Once absorbed, fluoride binds calcium ions and may lead to hypocalcemia. Fluoride also has direct cytotoxic effects and interferes with a number of enzyme systems: it disrupts oxidative phosphorylation, glycolysis, coagulation, and neurotransmission (by binding calcium).
Fluoride inhibits Na+/K+ -ATPase, which may lead to hyperkalemia by extracellular release of potassium. Fluoride inhibits acetylcholinesterase, which may be partly responsible for hypersalivation, vomiting, and diarrhea (cholinergic signs). Seizures may result from both hypomagnesemia and hypocalcemia.
Severe fluoride toxicity will result in multiorgan failure. Central vasomotor depression as well as direct cardiotoxicity also may occur. Death usually results from respiratory paralysis, dysrhythmia, or cardiac failure.
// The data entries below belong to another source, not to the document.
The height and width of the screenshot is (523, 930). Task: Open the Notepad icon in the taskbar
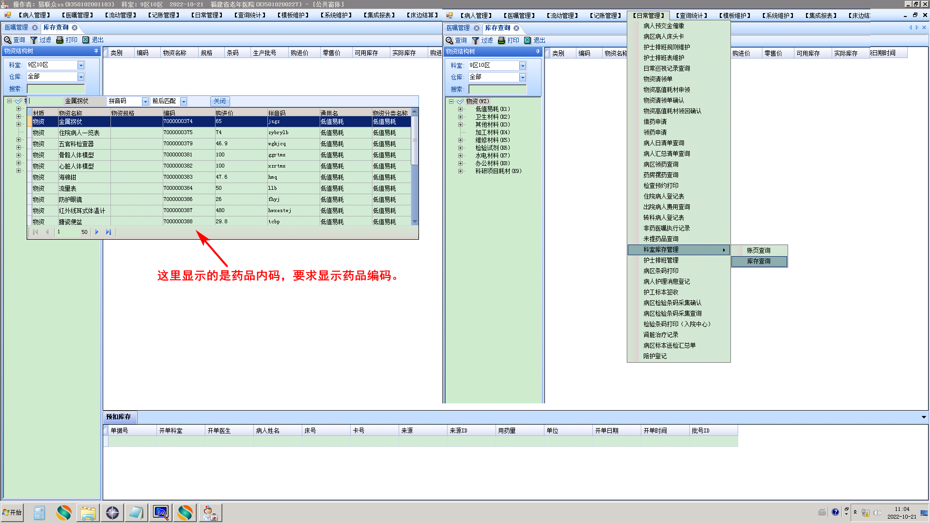[x=136, y=512]
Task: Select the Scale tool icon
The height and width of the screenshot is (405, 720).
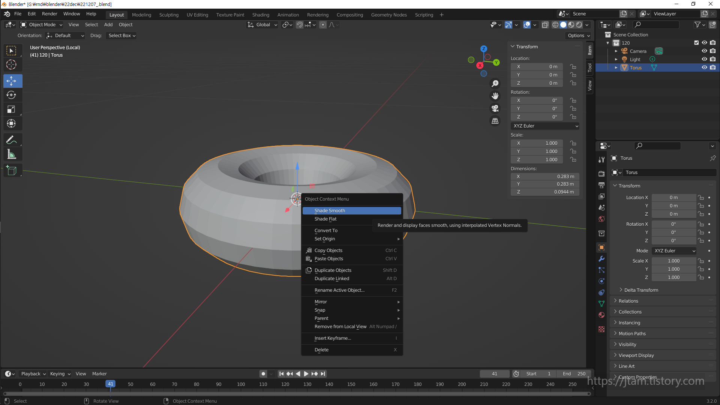Action: (x=11, y=110)
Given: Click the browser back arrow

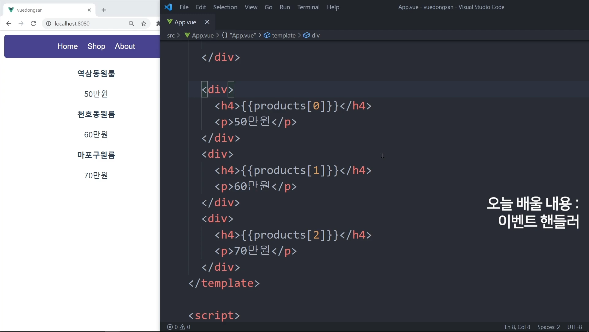Looking at the screenshot, I should coord(9,24).
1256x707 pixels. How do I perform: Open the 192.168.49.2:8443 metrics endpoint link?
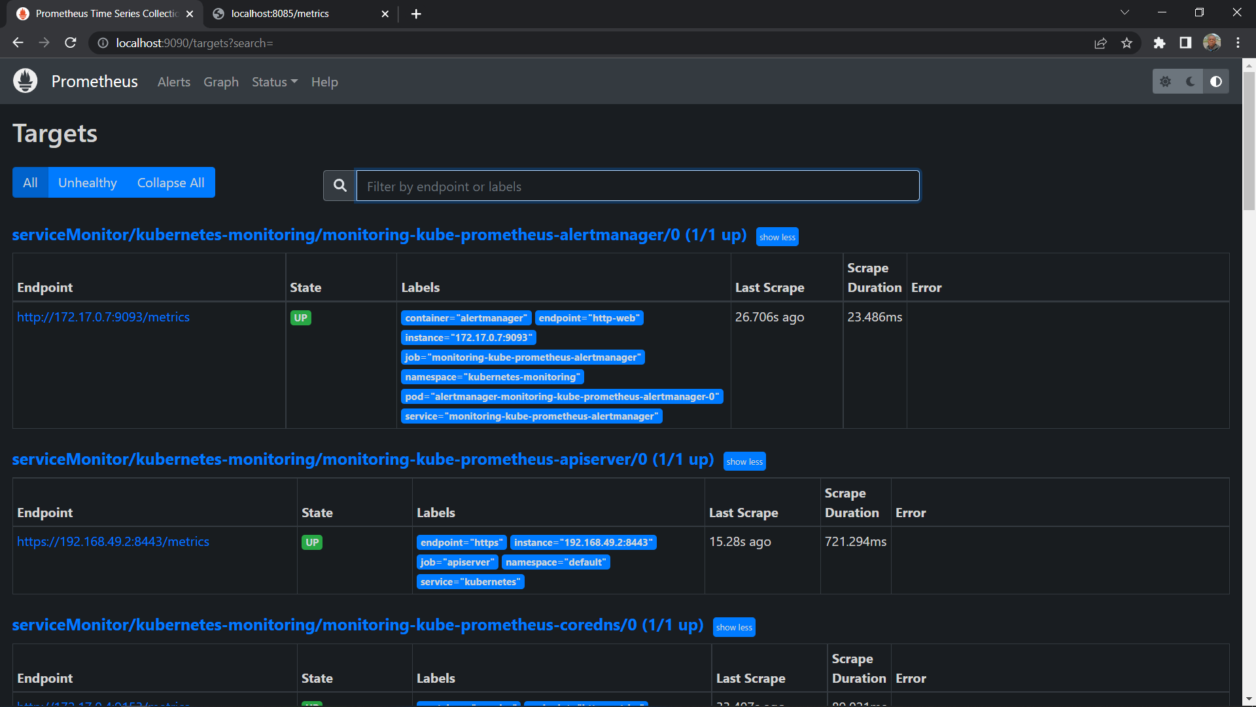[x=113, y=541]

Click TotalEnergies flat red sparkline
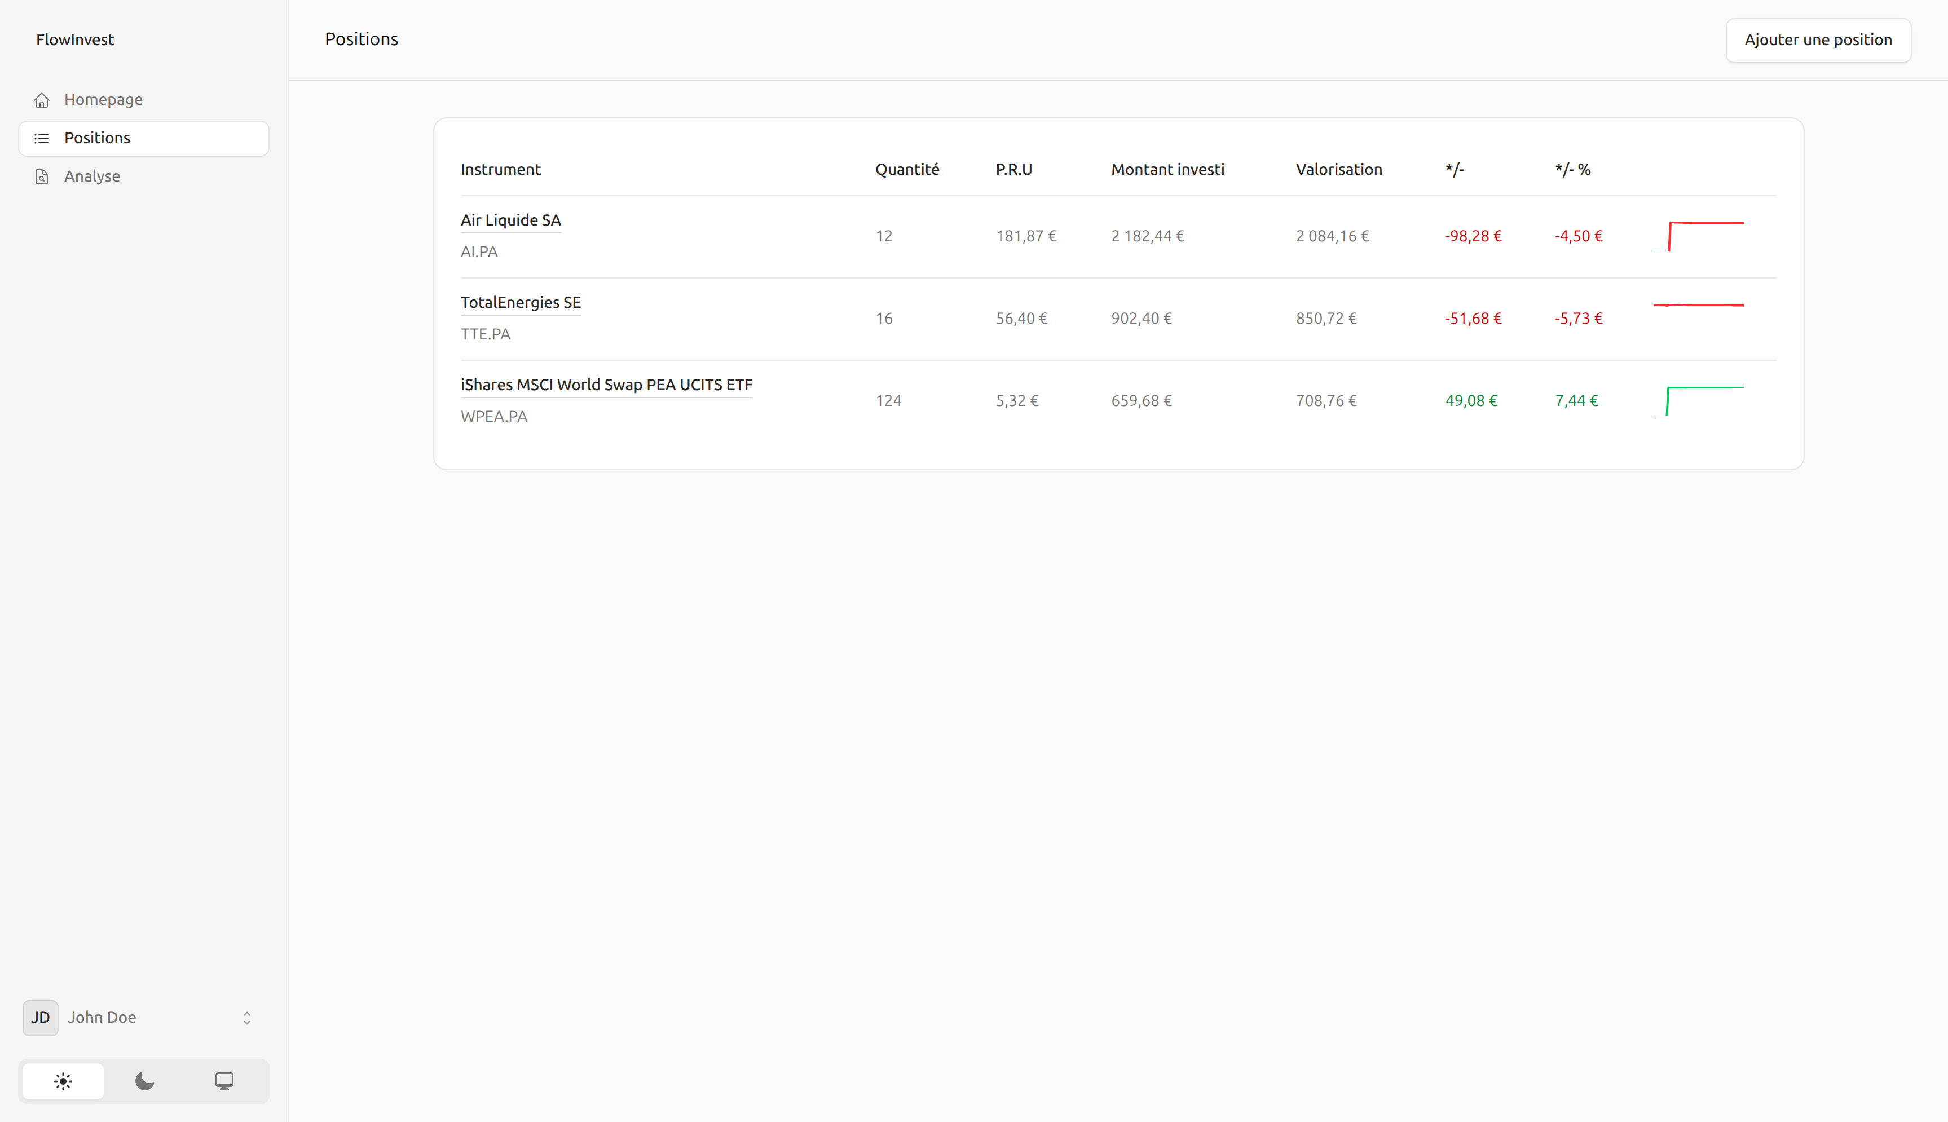pos(1698,306)
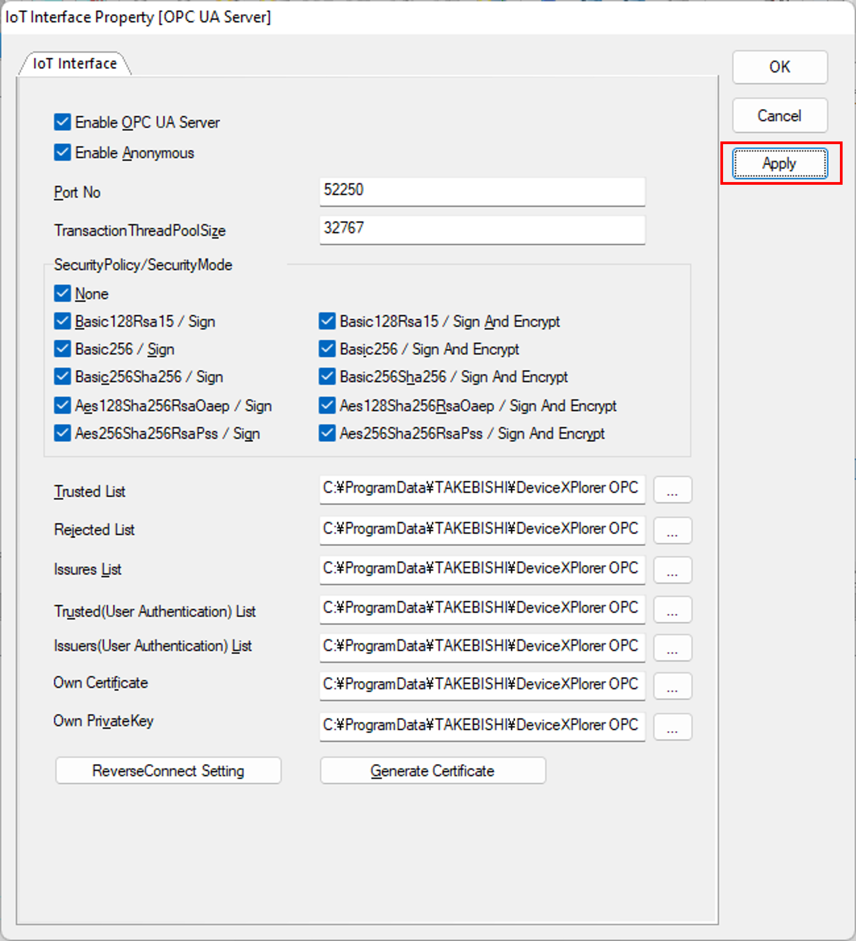Toggle Basic256Sha256 / Sign checkbox
The image size is (856, 941).
click(63, 377)
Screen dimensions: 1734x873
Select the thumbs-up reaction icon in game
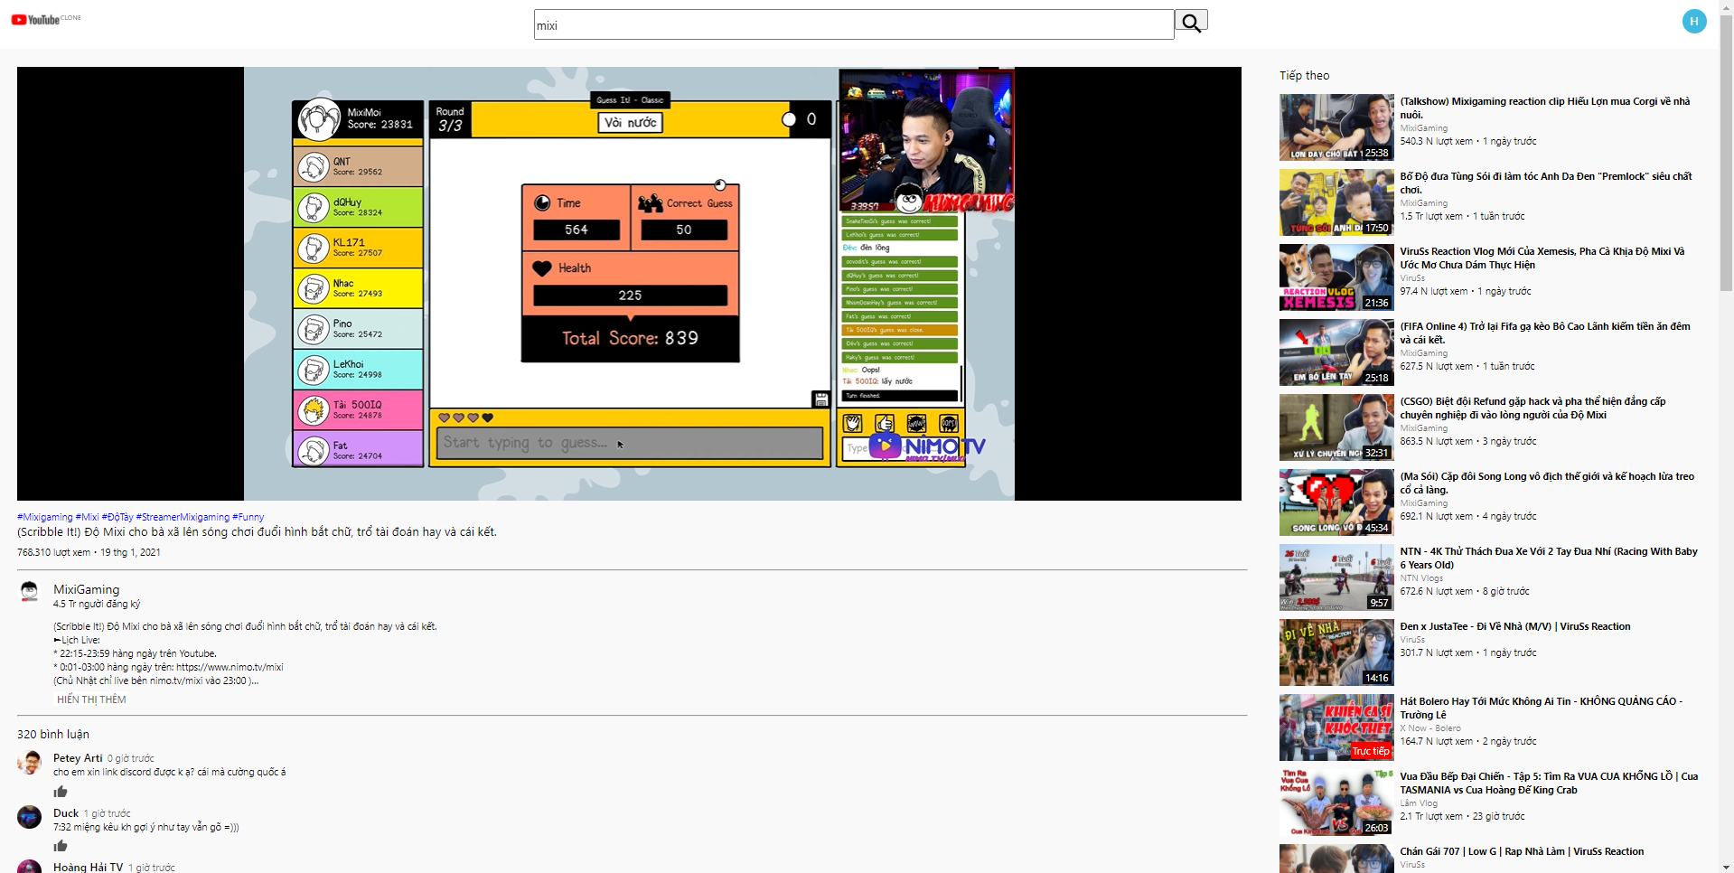click(884, 423)
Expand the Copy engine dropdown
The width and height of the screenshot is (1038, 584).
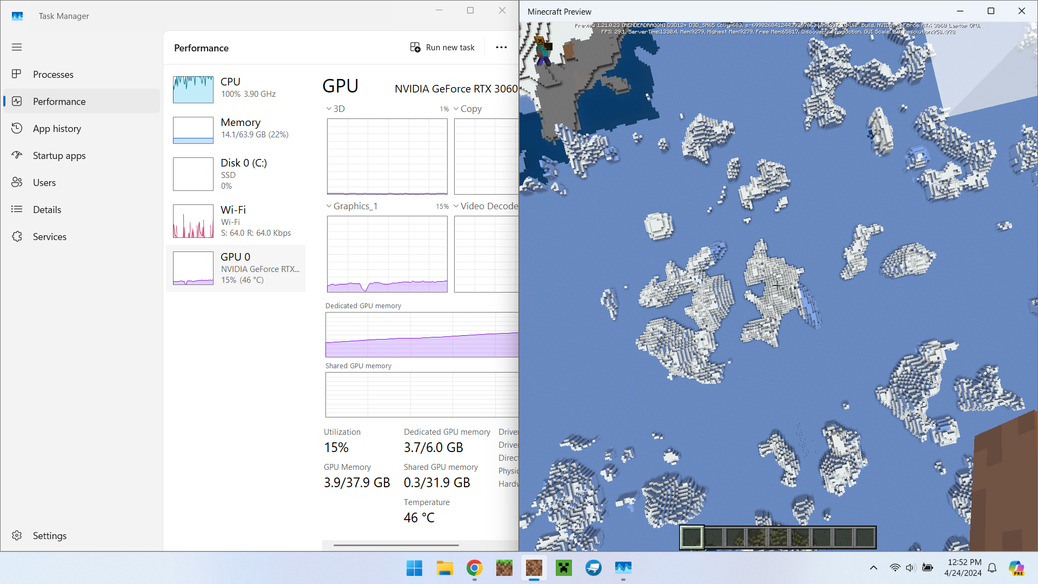point(456,109)
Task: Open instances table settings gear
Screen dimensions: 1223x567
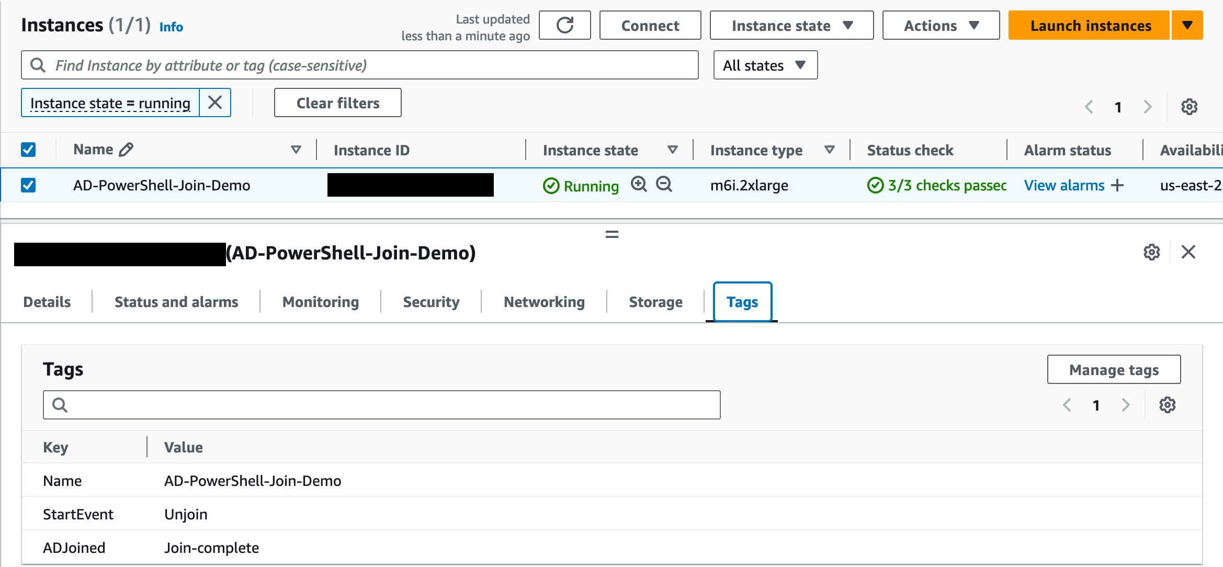Action: 1189,107
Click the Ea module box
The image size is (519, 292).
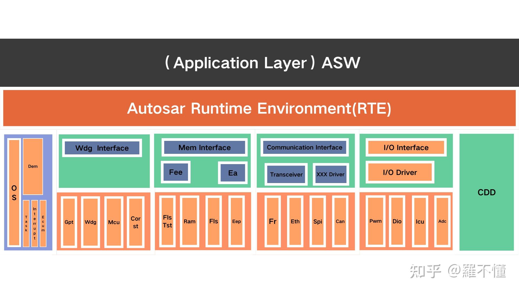pos(233,173)
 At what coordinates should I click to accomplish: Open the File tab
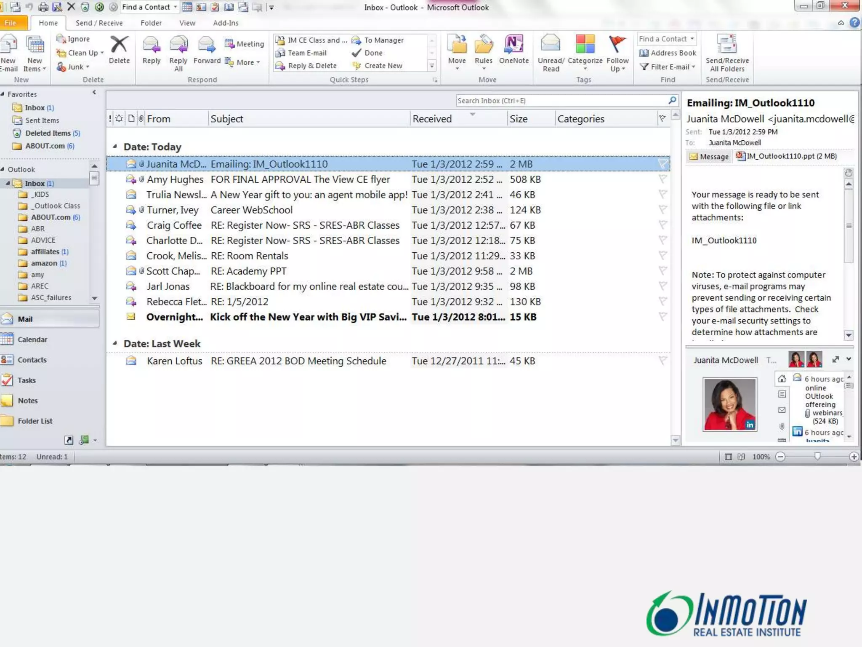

Long-term exposure to fluoride in drinking water stimulates osteoblastic bone formation, particularly in cancellous bone, and at low levels (1.00-1.06 ppm), this decreases the risk of overall fractures. At higher levels, however (≥4.32 ppm), fluoride can decrease cortical bone mineral density and increase skeletal fragility, leading to increased fracture risk.  In addition to effects on bone, a decrease in insulin sensitivity and insulin signaling has been reported in an animal model of chronic fluoride toxicity. 
The most common type of exposure is ingestion of products that contain fluoride. To obtain the exact name of the product and how much was ingested is extremely important.
Toothpaste contains 1 mg/g of fluoride as sodium monofluorophosphate. This fluoride formulation has low solubility and is generally nontoxic. The toxic effects following large ingestions of the following products usually are limited to GI discomfort:
Oral hygiene products
Automobile wheel-cleaning products
The use of sodium fluoroacetate as a rodenticide was greatly curtailed in the United States by 1990, because of its toxicity to other mammals, and it is currently licensed only for use against coyotes. Its toxicity stems from the similarity of fluoroacetate to acetate; the available evidence suggests that the fluoride component does not contribute. 
United States statistics
In 2014, the American Association of Poison Control Centers (AAPCC) reported 18,948 exposures involving toothpaste with fluoride, 16,606 of them in children under the age of 6 years.  Only 306 cases were actually treated in the emergency department. Moderate effects were seen in 26 cases, and major effects were seen in one case. No deaths were reported. 
In 2014, 585 single exposures involving multiple vitamins with fluoride were reported, 91 with adult formulations and 494 with pediatric formulations. No cases resulted in major effects or death. 
In 2014, the AAPCC reported four single exposures to sodium monofluoroacetate rodenticides. No moderate or major outcomes occurred, but one death was reported. 
Infants and children usually have accidental exposures. Adults usually have intentional exposures.
Death may result from ingesting as little as 2 g of fluoride in an adult and 16 mg/kg in children. Symptoms may appear with 3-5 mg/kg of fluoride. Estimated toxic dose for fluoride ingestion is 5-10 mg/kg. The estimated lethal dose is 5-10 g (32-64 mg/kg) in adults and 500 mg in small children. The American Association of Poison Control Centers reported no deaths from exposure to fluoride-containing toothpaste in 2014, but one death from sodium monofluoroacetate rodenticide exposure.